(Text and element pointing entries)
◆ ◆ ◆ ◆ ◆

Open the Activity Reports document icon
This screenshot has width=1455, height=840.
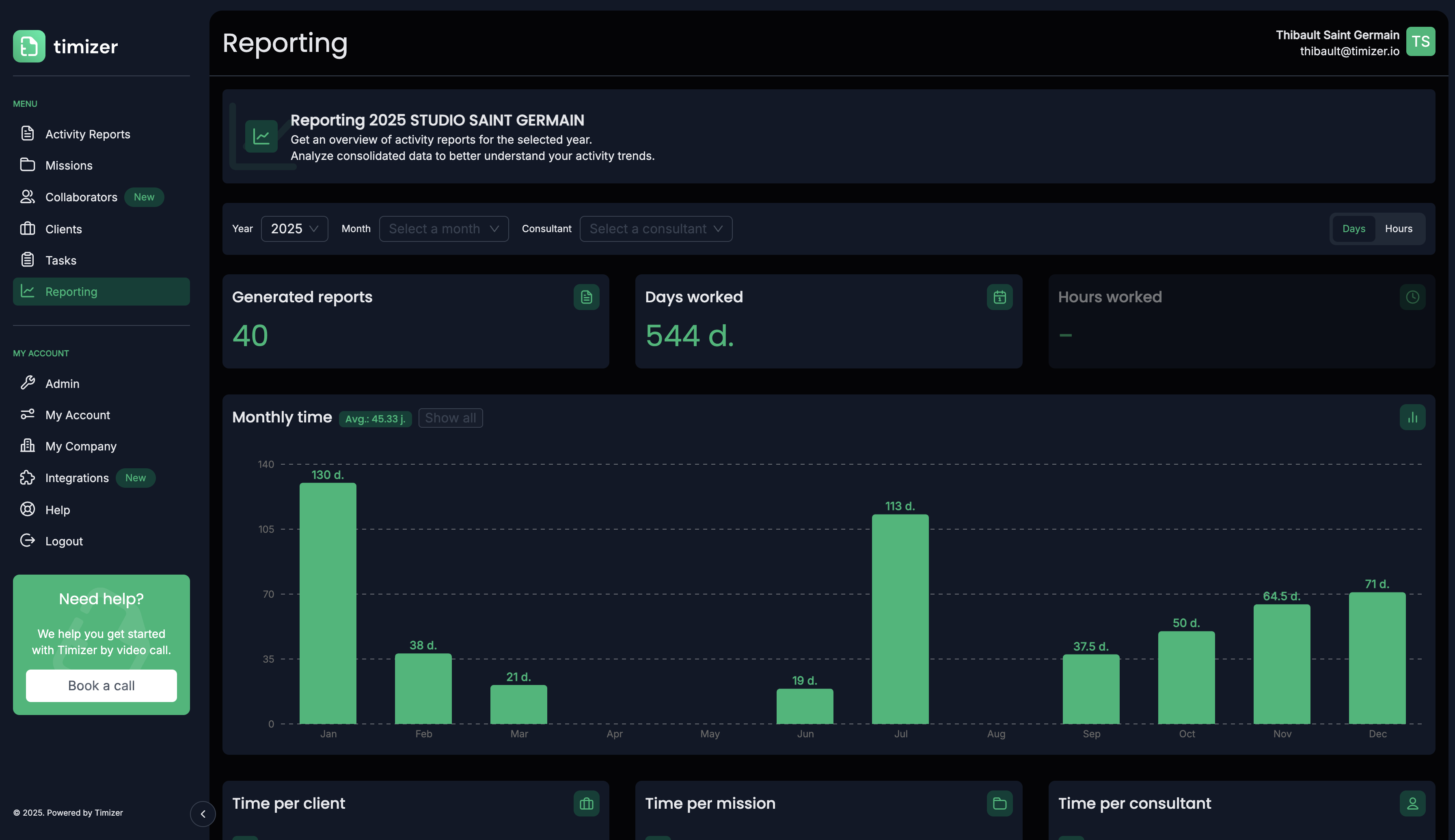(28, 133)
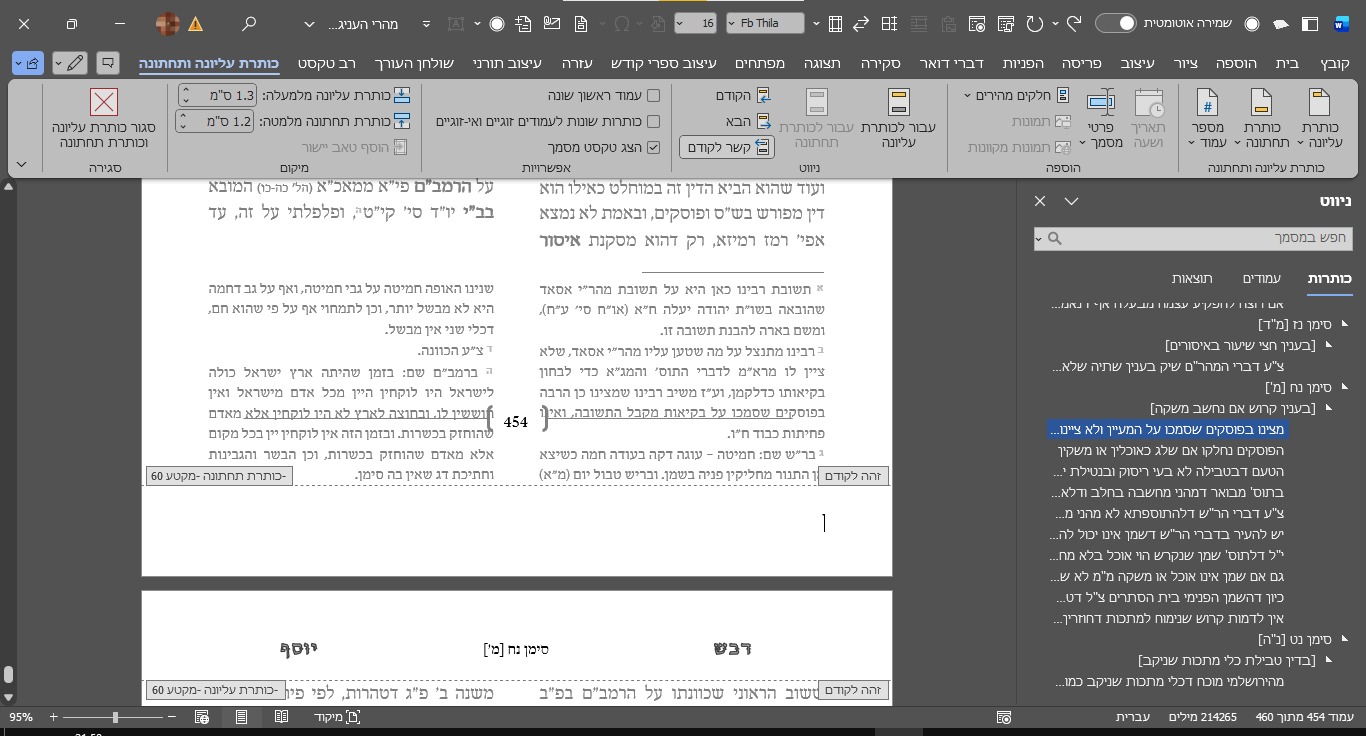Toggle the AutoSave (שמירה אוטומטית) switch
Screen dimensions: 1366x736
(x=1115, y=23)
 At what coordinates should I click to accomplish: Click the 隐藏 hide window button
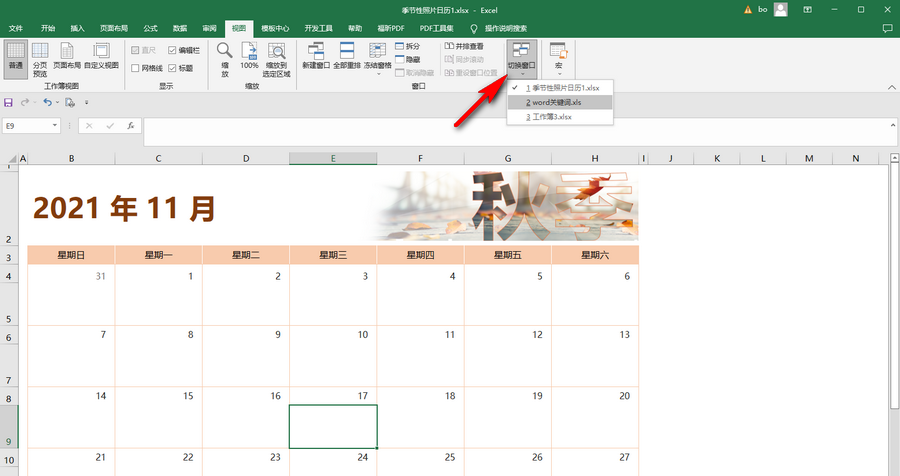408,60
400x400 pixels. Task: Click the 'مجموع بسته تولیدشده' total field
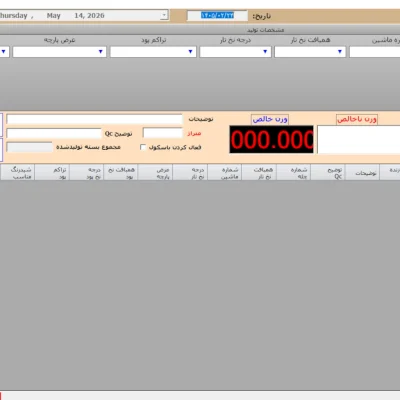(30, 147)
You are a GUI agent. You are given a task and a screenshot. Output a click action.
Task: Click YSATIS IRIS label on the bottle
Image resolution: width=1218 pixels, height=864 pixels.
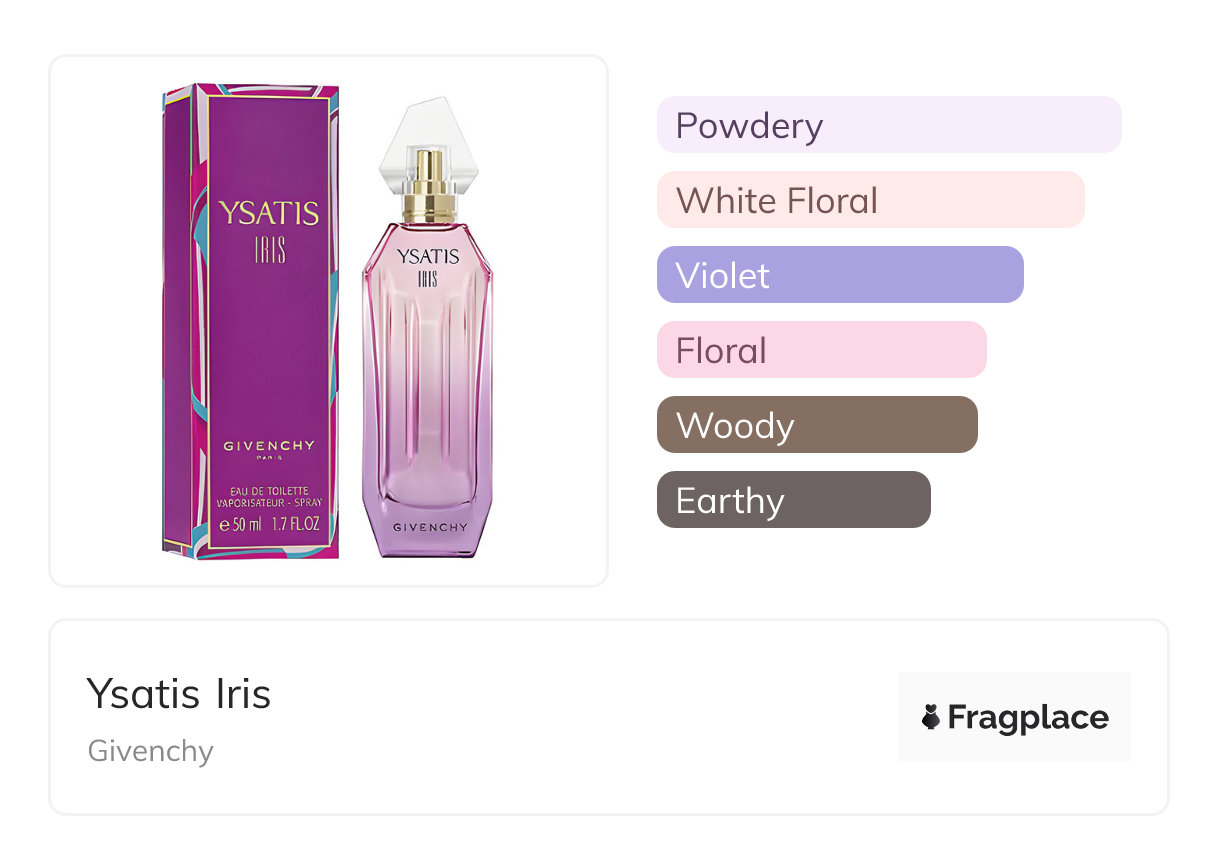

◆ ◆ ◆ ◆ ◆

- [STATED PROBLEM]:
Reproduce the lines of the entries above word for word, leaving out the pictures.

- [FULL OUTPUT]:
Open the Activity Reports document icon
This screenshot has width=1455, height=840.
(28, 133)
Toggle the AutoSave (שמירה אוטומטית) switch
Screen dimensions: 1366x736
(x=1115, y=23)
 At what coordinates should I click to accomplish: Click the 隐藏 hide window button
408,60
400x400 pixels. Task: Click the 'مجموع بسته تولیدشده' total field
(30, 147)
You are a GUI agent. You are given a task and a screenshot. Output a click action.
Task: Click YSATIS IRIS label on the bottle
Image resolution: width=1218 pixels, height=864 pixels.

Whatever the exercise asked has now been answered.